Frieda Soury
Frieda Soury was born in 1929 in Ostrava, Czechoslovakia (now the Czech Republic). She had a happy childhood with her family, and loved holidays and spending time outdoors. Frieda’s father was Jewish, but her mother was not. Frieda said later, “I grew up celebrating Passover and Christmas. I knew I was Jewish, but religion was not a central part of my life. When Germany invaded Czechoslovakia [in 1939], my religion came to define me.” After the occupation began, Jewish students were no longer allowed to attend public schools. Frieda, along with all Jewish students, attended a separate school and was forced to wear a yellow star on her clothing.

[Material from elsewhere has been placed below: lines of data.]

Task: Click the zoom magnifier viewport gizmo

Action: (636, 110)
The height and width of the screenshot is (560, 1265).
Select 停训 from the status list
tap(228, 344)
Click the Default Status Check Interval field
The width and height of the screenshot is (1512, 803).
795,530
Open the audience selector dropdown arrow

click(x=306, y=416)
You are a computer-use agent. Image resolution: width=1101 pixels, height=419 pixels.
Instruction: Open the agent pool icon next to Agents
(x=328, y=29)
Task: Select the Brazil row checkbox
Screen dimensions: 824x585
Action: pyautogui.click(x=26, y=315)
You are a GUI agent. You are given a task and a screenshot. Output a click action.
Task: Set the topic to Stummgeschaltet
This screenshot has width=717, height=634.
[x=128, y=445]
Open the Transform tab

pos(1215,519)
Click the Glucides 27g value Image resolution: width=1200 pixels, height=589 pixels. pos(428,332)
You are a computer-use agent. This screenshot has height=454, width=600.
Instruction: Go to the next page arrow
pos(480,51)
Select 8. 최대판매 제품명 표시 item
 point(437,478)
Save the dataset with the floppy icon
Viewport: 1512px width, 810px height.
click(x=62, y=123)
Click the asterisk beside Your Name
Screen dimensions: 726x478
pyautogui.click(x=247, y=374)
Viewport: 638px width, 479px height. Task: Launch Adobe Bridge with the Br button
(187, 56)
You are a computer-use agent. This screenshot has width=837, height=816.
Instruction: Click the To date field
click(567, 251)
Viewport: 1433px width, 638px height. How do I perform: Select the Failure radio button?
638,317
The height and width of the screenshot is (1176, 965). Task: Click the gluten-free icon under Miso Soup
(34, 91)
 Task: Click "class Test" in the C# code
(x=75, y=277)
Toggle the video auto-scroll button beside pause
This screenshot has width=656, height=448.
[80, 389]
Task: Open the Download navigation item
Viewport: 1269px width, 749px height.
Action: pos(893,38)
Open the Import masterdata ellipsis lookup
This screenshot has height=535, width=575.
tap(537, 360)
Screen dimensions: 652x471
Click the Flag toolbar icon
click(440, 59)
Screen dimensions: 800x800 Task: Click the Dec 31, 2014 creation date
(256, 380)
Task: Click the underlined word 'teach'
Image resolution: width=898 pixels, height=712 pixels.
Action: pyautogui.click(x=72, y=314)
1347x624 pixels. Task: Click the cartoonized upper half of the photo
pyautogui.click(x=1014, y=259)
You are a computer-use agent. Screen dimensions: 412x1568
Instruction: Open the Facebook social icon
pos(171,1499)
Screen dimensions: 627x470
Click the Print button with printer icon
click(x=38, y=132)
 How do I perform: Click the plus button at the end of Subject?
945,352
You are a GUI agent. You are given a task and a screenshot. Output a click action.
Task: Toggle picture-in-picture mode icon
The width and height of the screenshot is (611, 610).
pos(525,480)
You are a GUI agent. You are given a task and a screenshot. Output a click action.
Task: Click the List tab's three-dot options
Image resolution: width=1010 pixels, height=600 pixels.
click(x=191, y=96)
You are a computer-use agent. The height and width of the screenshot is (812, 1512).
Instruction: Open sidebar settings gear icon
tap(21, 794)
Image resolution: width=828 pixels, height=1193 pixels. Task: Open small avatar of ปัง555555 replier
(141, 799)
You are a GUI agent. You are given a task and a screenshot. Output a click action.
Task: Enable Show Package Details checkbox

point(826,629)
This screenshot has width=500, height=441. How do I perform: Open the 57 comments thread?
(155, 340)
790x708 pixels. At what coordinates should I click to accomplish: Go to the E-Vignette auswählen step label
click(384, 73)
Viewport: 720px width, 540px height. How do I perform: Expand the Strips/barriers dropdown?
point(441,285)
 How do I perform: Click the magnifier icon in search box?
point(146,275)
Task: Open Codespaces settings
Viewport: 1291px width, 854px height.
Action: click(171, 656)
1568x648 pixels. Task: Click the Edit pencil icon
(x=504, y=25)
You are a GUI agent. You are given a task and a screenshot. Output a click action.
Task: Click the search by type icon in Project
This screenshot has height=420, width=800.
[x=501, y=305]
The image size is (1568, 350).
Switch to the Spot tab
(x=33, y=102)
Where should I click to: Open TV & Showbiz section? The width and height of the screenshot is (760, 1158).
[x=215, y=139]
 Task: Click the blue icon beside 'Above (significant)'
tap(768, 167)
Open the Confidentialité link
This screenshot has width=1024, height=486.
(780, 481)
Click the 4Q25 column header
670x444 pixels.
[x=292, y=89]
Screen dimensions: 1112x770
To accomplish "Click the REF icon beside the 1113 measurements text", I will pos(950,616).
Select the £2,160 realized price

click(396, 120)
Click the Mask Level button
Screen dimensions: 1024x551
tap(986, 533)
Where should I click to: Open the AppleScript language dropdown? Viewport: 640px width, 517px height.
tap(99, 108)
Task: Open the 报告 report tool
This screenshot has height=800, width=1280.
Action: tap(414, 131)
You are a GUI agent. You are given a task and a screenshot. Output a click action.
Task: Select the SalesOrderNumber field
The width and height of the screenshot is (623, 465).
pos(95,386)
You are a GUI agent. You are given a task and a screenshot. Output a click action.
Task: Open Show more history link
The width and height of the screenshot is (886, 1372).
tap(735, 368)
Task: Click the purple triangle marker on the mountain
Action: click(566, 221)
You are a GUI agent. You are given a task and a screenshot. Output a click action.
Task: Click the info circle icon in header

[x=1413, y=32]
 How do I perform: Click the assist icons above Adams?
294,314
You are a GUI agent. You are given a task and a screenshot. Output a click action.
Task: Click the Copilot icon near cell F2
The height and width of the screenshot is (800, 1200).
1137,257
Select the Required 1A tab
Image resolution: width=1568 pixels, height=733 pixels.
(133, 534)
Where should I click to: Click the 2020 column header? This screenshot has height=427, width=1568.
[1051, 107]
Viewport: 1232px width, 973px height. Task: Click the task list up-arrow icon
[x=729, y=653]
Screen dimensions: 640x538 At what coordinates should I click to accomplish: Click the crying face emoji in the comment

In 1943, at the age of 14, Frieda was deported to the concentration camp Theresienstadt (Terezin in Czech). Frieda was designated a mischling, meaning half-Jewish, and she was assigned to stay in a room with more than 20 other girls. She remembers that the Jewish girls in her room came and went (later she learned they were deported to Auschwitz or other camps) while she and the other mischling girls remained. Frieda worked on the camp’s farm, planting, tilling, harvesting, and moving rocks. While it was back-breaking labor, this afforded her the opportunity to occasionally steal an extra piece of food. Of the 140,000 people sent to Theresienstadt, 15,000 were children, and only 1,500 of these children — including Frieda — survived the war.
Theresienstadt was liberated by the Soviet Army in May 1945. Frieda’s father managed to acquire transportation for his family back to Ostrava. Upon returning home, Frieda found that she was the only survivor out of her group of former classmates. Other Ostrava survivors often had nothing left: no photos or mementos. Since Frieda managed to save this class photo, she cut out the faces of several children who were killed in the Holocaust, and gave them to their relatives and loved ones.
When she was 18, Frieda immigrated to Israel, where she met her husband Aaron. They had three children and then came to the United States. Frieda lived in California, and then Seattle for many years, and shared her story as a member of the Holocaust Center’s Speakers Bureau for years. Frieda passed away in 2022.